__Stored records__
******

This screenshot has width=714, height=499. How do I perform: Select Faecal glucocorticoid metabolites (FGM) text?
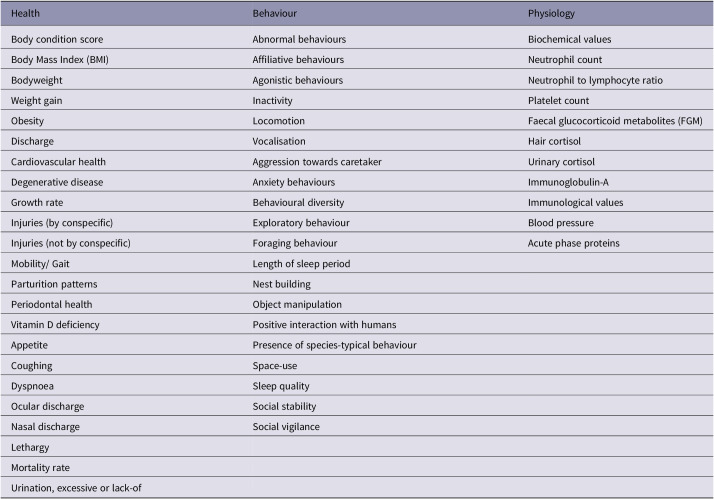point(615,121)
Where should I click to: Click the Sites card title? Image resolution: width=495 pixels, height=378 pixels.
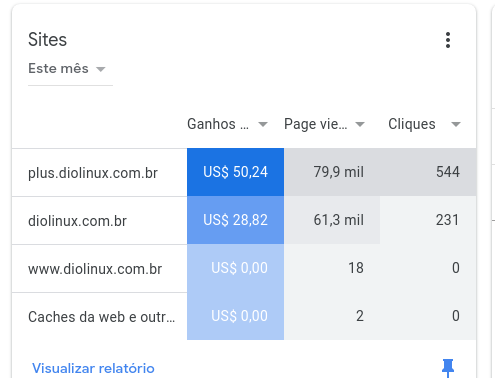point(47,39)
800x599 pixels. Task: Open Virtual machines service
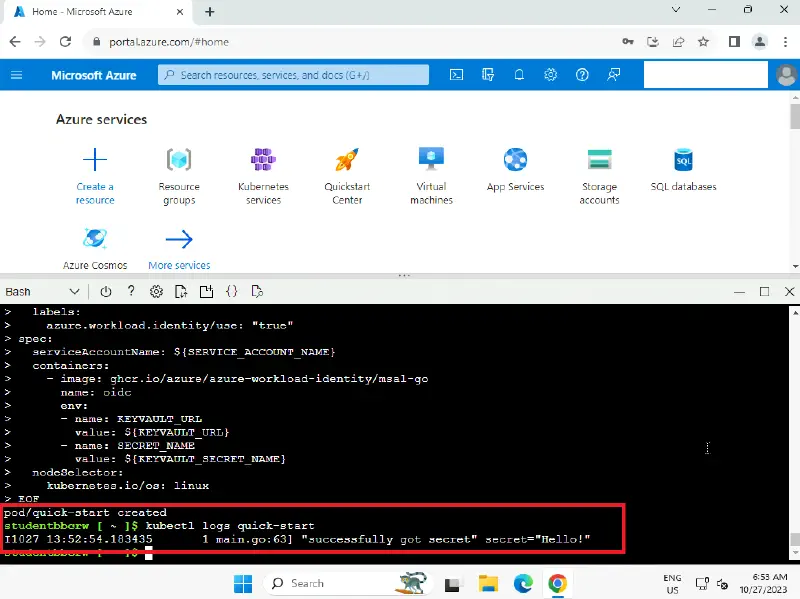click(431, 176)
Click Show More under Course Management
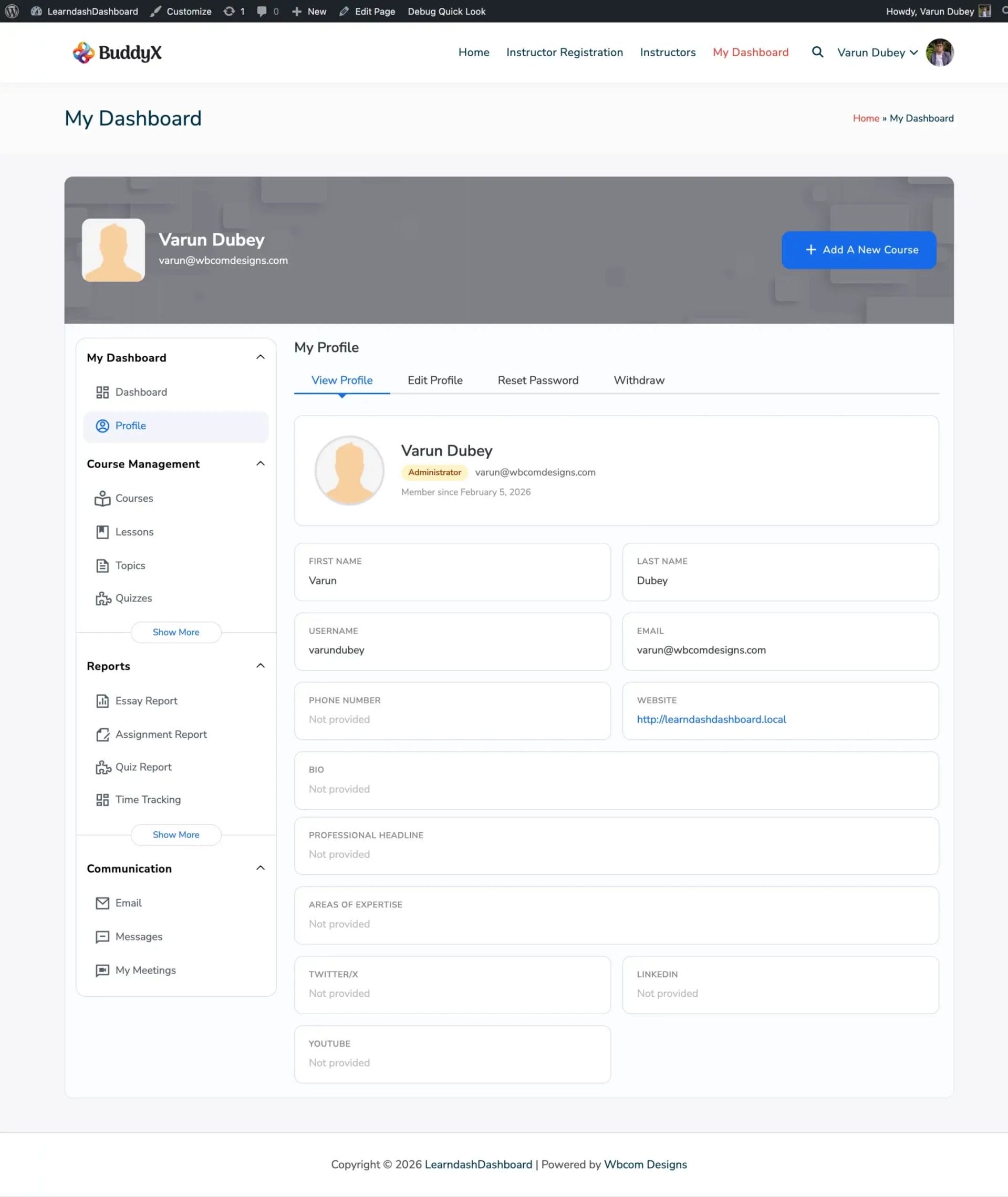The height and width of the screenshot is (1197, 1008). point(176,632)
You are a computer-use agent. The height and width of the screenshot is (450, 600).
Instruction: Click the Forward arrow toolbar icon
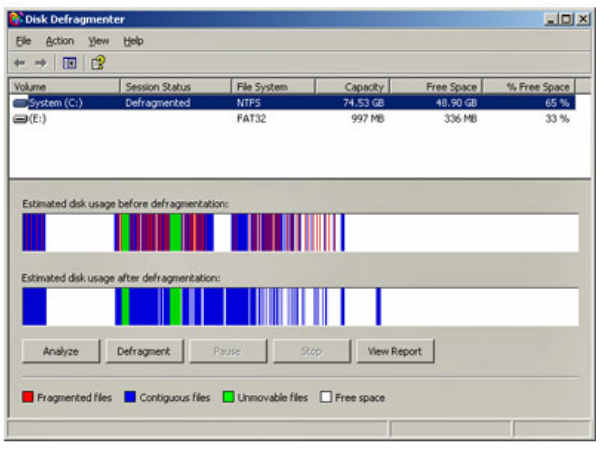[40, 62]
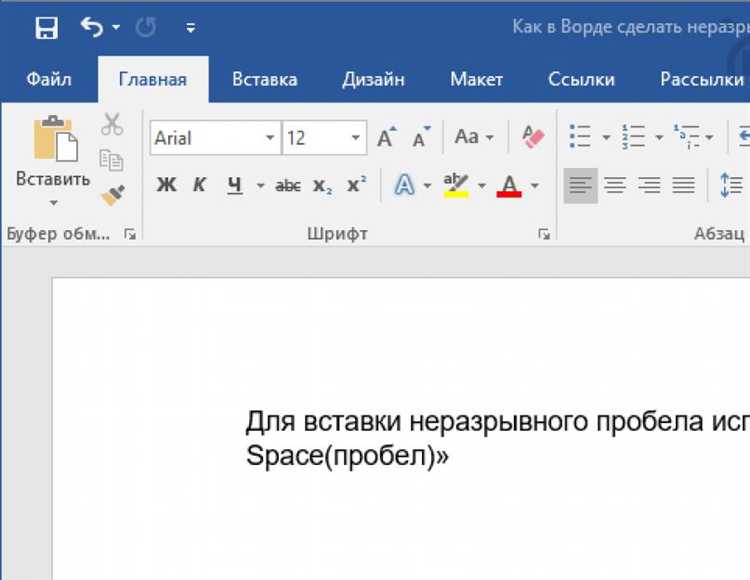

******

__WHAT NEEDS TO BE DONE__
Set down each entry above exactly as it appears. Omit the pictures.

__ANSWER FOR THE TASK__
This screenshot has width=714, height=499. How do I perform: Select Faecal glucocorticoid metabolites (FGM) text?
point(615,121)
Where should I click to: Click the Sites card title? Image resolution: width=495 pixels, height=378 pixels.
point(47,39)
800x599 pixels. Task: Open Virtual machines service
click(431, 176)
Click Show More under Course Management
The height and width of the screenshot is (1197, 1008). point(176,632)
You are a computer-use agent. The height and width of the screenshot is (450, 600).
Instruction: Click the Forward arrow toolbar icon
[40, 62]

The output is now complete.